Something strange is going on. It's kind of like nesting. You know. When you are "expecting" and you feel the need to have the house in complete order before the baby arrives? (And no, I'm not pregnant.)
I am nesting while we wait to get to the reservation. We feel anxious to be there. We want to know what the staff is doing. We're wishing we could be there to come alongside and help where needed. And how are the children doing? We love them so much yet we hardly know them. The few that we have met are embedded in our thoughts and hearts.
Cooking is my nesting obsession right now. I don't know if that is because I might be doing more cooking when I am on the reservation. Preparing meals before various events? Providing a meal for someone who needs encouragement? Cookies for the after school tutoring program? Feeding a homeless youth?

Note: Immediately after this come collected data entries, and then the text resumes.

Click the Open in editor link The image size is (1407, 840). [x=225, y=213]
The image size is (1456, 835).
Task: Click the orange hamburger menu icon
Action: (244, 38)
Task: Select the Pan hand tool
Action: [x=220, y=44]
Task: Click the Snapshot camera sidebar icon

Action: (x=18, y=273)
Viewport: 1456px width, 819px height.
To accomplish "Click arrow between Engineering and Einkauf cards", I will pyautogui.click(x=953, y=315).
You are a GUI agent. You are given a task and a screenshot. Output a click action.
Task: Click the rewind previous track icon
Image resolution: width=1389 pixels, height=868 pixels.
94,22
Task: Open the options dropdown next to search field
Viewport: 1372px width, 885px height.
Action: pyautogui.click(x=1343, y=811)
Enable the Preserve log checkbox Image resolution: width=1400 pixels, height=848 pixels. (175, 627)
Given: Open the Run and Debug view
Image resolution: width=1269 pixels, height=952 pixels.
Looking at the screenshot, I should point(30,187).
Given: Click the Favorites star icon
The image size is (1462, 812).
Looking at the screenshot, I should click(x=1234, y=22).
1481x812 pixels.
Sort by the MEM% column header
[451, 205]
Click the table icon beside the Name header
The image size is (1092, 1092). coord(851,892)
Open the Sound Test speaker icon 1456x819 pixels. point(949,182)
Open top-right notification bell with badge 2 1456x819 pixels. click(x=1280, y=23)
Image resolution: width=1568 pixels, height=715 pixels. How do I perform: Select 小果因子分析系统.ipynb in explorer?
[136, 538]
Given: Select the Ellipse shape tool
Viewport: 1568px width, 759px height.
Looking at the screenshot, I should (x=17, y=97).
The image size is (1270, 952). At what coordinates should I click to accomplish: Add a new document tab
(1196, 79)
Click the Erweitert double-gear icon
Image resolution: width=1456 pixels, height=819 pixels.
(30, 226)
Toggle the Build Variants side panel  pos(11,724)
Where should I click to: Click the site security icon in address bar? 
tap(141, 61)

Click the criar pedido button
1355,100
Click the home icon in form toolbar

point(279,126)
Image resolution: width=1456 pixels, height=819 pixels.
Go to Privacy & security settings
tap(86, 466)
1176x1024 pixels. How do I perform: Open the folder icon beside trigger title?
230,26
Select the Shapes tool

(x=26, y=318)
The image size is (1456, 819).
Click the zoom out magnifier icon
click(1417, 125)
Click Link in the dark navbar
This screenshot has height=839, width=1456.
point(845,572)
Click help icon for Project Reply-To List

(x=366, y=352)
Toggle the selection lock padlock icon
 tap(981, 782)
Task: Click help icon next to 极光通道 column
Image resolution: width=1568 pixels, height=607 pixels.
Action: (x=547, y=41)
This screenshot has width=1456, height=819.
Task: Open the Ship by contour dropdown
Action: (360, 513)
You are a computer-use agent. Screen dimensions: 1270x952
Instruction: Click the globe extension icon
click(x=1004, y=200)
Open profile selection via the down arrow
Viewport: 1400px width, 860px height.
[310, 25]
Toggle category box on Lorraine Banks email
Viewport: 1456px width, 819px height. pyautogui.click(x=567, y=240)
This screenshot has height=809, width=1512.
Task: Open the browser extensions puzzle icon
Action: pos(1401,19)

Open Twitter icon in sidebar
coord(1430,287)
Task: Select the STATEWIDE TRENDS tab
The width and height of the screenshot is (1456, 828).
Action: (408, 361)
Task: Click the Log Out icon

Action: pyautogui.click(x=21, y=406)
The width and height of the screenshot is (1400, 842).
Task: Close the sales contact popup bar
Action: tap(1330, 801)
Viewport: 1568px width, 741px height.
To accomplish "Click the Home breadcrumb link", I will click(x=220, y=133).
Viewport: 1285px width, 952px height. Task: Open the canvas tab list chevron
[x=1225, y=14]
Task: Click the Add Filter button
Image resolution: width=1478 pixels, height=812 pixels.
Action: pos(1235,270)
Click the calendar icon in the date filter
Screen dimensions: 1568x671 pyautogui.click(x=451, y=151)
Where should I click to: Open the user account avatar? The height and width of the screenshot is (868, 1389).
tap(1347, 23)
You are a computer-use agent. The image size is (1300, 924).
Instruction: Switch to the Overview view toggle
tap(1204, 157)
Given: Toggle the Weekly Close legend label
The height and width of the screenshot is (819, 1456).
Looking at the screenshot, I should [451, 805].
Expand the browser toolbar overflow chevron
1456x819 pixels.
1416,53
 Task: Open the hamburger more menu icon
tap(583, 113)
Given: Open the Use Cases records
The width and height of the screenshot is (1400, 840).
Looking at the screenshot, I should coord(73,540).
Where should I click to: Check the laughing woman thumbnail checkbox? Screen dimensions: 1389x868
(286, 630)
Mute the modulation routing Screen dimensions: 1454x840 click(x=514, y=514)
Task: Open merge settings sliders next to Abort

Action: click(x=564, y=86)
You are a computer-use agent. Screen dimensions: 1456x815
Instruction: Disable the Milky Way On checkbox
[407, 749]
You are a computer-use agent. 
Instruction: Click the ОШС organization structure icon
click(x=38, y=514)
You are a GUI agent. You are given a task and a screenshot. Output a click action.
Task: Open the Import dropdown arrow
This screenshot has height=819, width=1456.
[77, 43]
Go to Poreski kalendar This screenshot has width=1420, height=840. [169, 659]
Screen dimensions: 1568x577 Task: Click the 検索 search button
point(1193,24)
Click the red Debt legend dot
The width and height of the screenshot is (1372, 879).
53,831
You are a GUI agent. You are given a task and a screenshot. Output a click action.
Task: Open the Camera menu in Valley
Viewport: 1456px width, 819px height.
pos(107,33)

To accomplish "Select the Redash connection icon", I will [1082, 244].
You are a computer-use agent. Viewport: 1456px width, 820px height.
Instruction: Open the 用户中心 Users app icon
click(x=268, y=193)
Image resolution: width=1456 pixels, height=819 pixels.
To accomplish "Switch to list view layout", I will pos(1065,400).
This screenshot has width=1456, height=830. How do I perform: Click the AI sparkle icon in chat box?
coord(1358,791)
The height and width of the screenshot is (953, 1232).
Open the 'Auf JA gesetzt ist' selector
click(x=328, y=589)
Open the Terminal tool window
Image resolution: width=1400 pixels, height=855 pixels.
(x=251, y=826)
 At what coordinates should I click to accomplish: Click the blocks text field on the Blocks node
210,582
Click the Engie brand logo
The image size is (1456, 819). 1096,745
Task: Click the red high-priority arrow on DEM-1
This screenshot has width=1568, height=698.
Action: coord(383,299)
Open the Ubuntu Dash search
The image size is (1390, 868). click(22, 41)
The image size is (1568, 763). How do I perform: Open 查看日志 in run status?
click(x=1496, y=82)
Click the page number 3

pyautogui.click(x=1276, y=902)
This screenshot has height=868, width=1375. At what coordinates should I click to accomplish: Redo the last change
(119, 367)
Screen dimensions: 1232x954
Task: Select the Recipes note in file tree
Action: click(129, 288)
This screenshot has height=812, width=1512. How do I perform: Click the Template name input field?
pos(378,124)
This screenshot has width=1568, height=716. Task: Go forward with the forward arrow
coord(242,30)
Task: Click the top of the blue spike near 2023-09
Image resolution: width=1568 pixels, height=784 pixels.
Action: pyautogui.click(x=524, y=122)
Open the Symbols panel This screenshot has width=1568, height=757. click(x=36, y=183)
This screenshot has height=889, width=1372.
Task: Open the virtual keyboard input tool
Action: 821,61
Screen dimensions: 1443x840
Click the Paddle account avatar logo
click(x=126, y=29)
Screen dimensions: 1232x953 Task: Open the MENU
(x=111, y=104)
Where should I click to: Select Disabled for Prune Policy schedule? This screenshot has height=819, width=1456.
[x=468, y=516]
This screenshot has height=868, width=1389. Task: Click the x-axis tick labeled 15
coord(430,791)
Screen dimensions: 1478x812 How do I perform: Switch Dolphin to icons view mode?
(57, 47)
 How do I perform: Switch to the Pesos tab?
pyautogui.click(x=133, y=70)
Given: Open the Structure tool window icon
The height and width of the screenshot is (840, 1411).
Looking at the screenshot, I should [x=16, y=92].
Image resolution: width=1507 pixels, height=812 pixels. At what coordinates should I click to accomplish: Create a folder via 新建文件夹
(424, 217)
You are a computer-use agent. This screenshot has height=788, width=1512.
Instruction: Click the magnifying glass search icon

When I was little my mom told me stories about my grandma who would make scrambled eggs for various homeless people that showed up on her doorstep. My grandpa was the pastor of the town and when a hungry, homeless person found that out, they would come knocking on the "preacher's" door. There was a porch swing she would tell them to sit on while she went inside and prepared some scrambled eggs. I loved hearing that story. I loved knowing that even though my grandparents lived on a meager income, they found a way to provide a warm meal to someone who had a need. I like to imagine she prayed for them while she cracked and stirred the eggs. Perhaps it may have seemed like an "interruption" to her day.
Will I embrace the "interruptions" in my life like my grandmother did? I'm ashamed to admit this, but sometimes the idea of leaving this "white picket fence" life seems like an interruption.
But God is changing my heart. He's opening my eyes to His plan for my life. And it is good. He reminds me that when my eyes are on myself things tend to be interpreted as interruptions. But when my eyes are on Him, He shows me that He has a special job for me to do on an Indian Reservation. And this makes me excited.
So for now, I'll keep cooking and hoping He might give me a porch swing too.
Matthew 25:44-45, "They will answer, 'Lord, when did we see you hungry or thirsty or a stranger or needing clothes or in prison, and did not help you? He will reply, 'I tell you the truth, whatever you did not do for one of the least of these, you did not do for me."